Travis is upset that Stanley is still out there and Paul says they will go looking for him the next day at first light.  Travis is drawing some weird picture of people with black eyes in the woods as they talk.

During the night Travis once again can’t sleep and starts to wander the house.  He hears Andrew moaning and finds him in Bud’s bedroom.  He wakes the kid up and returns him to the room of Kim and Will, leaving, but not before he has taken a long ogling look at Kim as she sleeps.  He then hears noises from the front door and goes to investigate, when he gets there the door is open and he runs to his parents room to get them to come and investigate.  

Paul and Will go in to the reception room and find Stanley on the floor bleeding.  They shoot the dog and once again stick it in a shallow grave and burn the body.

All members of the house meet up and discuss what happened and Travis tells them that the door was open when he got there and he had taken Andrew back to bed. The mistrust of each other which has been evident through out the whole time the two families have been together rears it head prominently and Paul suggests that they confine the families to their own rooms for a few days to see if anyone is infected.

Travis sneaks out early the next morning and eves drops on Kim and Will, and he finds out that Andrew is sick and that they want to leave.  He wakes his parents and they decide to confront the other couple, so masked up and armed they go to their room.  They do find that Andrew is sick and that Will and Kim want to leave and they have a curfuffle over it, ultimately this ends with Paul killing all three of them.

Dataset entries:

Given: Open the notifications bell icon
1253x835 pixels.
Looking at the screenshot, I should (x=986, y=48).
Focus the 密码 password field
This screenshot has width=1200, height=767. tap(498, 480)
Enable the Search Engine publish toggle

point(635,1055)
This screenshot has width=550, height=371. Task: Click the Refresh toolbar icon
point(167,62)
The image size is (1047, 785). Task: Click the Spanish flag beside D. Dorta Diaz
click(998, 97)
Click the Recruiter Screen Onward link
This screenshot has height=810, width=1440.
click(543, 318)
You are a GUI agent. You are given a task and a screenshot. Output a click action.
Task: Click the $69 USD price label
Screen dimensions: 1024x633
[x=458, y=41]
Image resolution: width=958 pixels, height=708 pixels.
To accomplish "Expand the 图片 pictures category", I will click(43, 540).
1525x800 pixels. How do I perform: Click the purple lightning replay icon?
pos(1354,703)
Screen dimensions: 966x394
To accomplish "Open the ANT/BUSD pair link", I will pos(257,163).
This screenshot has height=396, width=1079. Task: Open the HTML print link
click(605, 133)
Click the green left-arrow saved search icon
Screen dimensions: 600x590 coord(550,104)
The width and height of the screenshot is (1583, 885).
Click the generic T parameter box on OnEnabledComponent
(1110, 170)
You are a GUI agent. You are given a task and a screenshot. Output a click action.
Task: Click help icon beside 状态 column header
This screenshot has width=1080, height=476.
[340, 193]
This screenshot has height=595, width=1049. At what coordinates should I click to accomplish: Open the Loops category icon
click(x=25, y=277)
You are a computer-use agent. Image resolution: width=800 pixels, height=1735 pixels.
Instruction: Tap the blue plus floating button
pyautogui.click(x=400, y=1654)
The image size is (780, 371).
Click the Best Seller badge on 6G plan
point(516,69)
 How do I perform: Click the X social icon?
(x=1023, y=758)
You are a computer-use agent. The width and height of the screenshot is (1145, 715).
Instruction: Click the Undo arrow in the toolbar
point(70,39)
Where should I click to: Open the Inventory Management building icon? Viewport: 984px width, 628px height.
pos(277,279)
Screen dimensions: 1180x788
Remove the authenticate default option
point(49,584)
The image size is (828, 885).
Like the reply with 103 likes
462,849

→ **Apply what you read**:
- 1) Answer these questions using the plot summary about Travis and the two families:
(a) What is Travis drawing while the others talk about Stanley?
(b) In whose bedroom does Travis find Andrew moaning?
(c) What does Paul suggest the families do after they all meet up?
- 2) From the plot summary about Travis and the two families, pull out the passage starting with "Paul and Will" and going on through "burn the body.", copied word for word.
- 3) Write what comes next in the plot summary about Travis and the two families, picking up after its last sentence.
The rows have nothing to do with what is asked here.

→ **Responses by task**:
- 1)
(a) A picture of people with black eyes in the woods.
(b) Bud's bedroom.
(c) Confine the families to their own rooms for a few days to see if anyone is infected.

- 2)
Paul and Will go in to the reception room and find Stanley on the floor bleeding.  They shoot the dog and once again stick it in a shallow grave and burn the body.

- 3)
Travis realises that he has probably infected himself.

The next thing we see is Travis covered in sores and dying as his infected mother comforts him.

The film ends with Paul and Sarah facing each other at the dining table infected.

So….what comes at night?  I guess you could side with the artsy fartsy critics and say that it is Travis’ nightmares.  The fear and mistrust that Paul and Sarah feel and the general isolation and loneliness that penetrates the film…or you could argue that nothing comes at night. 

There are critics out there giving this film rave reviews.  They are heralding this as a a masterpiece in atmospheric thriller realms and that the way the film builds the emotions and isolation is a work of sheer genius, which I guess they are right in, this is done really well in the piece….but…and it’s a massive but…

There are a tonne of inconsistencies in this film… what’s the point of picking and choosing when you are going to where HASMAT  gear, this is for air bourne infections and substances, therefore if this is how the disease is spread….wear the gear all the time.  If it’s passed by touch…stop touching one another.  At no point does anyone clean down the areas which have had infected people in there and you never find out how it is contracted.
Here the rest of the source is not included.